§ EXERCISE TASK
Copy out everything from the line containing "will click(90, 12)." down to the line containing "will [x=15, y=99].", both of those lines included.

-------- INFORMATION SHOWN

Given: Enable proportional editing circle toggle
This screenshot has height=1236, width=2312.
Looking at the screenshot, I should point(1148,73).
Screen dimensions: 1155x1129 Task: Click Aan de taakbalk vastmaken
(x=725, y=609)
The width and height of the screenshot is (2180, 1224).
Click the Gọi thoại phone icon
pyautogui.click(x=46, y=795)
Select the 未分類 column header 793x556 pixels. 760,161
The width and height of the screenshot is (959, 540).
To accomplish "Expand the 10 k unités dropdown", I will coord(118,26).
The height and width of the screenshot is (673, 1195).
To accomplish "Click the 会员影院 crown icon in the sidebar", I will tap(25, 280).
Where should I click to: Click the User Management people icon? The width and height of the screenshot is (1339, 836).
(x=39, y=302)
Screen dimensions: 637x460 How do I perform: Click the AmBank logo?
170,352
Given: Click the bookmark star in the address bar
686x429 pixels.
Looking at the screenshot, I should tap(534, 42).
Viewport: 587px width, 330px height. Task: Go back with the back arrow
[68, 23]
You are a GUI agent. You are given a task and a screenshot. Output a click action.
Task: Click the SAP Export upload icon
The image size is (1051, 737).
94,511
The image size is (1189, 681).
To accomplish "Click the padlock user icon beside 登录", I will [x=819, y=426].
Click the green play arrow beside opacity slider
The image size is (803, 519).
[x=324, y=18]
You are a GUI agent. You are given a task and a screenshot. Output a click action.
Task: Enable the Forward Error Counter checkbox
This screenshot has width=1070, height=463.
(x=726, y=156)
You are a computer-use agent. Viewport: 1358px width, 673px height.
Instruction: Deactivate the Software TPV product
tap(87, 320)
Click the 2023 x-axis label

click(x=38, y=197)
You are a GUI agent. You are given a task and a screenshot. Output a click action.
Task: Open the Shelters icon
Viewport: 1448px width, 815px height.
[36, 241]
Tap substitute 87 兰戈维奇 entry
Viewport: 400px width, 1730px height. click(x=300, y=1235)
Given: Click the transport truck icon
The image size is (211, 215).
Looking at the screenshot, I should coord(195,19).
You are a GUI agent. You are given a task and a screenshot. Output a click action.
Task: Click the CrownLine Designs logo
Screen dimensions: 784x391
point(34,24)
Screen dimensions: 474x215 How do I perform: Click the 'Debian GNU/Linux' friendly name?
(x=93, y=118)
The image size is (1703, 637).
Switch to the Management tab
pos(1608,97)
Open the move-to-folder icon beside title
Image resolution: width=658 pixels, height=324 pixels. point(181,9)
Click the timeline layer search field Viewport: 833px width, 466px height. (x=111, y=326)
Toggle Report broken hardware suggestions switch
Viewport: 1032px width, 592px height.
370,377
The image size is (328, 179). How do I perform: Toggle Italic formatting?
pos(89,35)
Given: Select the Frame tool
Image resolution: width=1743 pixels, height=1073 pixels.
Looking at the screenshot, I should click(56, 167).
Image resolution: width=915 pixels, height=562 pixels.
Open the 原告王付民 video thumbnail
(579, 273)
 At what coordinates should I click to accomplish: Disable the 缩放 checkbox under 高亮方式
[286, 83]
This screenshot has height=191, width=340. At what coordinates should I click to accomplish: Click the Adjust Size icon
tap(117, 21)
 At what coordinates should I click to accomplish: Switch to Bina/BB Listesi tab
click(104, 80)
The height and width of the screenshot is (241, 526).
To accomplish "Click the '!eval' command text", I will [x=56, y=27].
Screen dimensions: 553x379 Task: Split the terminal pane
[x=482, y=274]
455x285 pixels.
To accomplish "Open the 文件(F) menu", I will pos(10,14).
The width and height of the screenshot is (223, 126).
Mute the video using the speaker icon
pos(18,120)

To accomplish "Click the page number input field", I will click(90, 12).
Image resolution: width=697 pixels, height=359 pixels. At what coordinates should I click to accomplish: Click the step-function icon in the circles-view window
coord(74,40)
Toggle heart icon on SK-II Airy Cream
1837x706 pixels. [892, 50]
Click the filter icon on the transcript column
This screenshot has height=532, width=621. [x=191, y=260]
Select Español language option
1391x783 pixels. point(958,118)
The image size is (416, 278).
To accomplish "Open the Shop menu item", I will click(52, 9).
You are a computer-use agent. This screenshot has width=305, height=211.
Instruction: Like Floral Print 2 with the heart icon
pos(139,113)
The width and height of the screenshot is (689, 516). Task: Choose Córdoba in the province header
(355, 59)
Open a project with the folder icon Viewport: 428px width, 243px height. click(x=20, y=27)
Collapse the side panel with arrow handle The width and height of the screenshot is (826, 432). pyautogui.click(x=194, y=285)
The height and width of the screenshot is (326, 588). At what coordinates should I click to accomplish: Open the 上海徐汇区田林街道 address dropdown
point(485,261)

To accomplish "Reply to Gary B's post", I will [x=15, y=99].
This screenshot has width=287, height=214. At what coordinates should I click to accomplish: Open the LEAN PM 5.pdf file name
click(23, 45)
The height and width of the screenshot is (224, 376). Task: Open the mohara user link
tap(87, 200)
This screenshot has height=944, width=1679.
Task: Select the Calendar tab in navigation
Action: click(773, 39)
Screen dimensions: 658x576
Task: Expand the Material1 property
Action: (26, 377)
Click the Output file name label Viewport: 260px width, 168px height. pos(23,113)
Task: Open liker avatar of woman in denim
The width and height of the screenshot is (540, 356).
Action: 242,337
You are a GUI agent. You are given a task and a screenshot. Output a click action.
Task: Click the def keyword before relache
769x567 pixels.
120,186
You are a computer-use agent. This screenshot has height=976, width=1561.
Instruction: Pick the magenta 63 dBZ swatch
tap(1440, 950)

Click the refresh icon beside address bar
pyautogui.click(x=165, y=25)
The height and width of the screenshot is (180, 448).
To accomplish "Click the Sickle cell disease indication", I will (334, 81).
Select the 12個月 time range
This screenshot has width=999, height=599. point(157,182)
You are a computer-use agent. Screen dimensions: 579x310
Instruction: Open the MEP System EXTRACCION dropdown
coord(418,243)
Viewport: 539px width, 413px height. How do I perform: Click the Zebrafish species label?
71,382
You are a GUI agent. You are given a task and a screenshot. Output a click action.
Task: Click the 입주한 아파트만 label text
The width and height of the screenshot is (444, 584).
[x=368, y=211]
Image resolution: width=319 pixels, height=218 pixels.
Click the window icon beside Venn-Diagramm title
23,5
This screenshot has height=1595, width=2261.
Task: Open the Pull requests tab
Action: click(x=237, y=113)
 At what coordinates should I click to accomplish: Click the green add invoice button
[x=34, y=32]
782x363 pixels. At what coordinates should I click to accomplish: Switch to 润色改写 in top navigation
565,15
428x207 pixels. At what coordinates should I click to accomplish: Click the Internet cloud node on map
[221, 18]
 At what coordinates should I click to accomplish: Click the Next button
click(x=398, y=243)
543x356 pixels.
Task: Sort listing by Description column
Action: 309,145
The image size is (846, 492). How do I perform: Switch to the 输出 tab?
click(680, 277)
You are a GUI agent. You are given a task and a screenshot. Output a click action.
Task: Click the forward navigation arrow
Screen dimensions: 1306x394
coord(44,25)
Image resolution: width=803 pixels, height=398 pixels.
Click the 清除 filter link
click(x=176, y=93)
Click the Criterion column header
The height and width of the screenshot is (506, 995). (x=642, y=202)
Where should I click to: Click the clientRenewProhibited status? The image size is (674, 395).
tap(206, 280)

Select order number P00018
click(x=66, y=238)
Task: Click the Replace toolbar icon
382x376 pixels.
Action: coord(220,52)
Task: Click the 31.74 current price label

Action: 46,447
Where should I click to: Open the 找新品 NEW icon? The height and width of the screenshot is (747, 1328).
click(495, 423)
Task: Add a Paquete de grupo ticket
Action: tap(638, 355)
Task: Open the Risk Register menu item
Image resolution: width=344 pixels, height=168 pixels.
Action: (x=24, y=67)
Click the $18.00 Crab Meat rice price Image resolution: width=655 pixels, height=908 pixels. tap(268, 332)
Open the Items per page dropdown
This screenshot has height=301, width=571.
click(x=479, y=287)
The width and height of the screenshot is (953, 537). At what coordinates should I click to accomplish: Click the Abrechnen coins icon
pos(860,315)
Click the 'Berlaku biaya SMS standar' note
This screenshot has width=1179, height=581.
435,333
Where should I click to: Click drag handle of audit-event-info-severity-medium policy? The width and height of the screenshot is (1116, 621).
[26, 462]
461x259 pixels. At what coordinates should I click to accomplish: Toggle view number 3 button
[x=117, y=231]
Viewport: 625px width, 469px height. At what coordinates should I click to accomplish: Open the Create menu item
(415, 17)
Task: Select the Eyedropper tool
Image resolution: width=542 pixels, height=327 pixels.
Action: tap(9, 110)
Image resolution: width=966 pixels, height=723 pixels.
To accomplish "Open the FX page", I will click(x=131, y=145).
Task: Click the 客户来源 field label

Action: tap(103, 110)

----------------

§ EXERCISE RESULT
To accomplish "Click the page number input field", I will click(90, 12).
Image resolution: width=697 pixels, height=359 pixels. At what coordinates should I click to accomplish: Click the step-function icon in the circles-view window
coord(74,40)
Toggle heart icon on SK-II Airy Cream
1837x706 pixels. [892, 50]
Click the filter icon on the transcript column
This screenshot has height=532, width=621. [x=191, y=260]
Select Español language option
1391x783 pixels. point(958,118)
The image size is (416, 278).
To accomplish "Open the Shop menu item", I will click(52, 9).
You are a computer-use agent. This screenshot has width=305, height=211.
Instruction: Like Floral Print 2 with the heart icon
pos(139,113)
The width and height of the screenshot is (689, 516). Task: Choose Córdoba in the province header
(355, 59)
Open a project with the folder icon Viewport: 428px width, 243px height. click(x=20, y=27)
Collapse the side panel with arrow handle The width and height of the screenshot is (826, 432). pyautogui.click(x=194, y=285)
The height and width of the screenshot is (326, 588). At what coordinates should I click to accomplish: Open the 上海徐汇区田林街道 address dropdown
point(485,261)

To accomplish "Reply to Gary B's post", I will [x=15, y=99].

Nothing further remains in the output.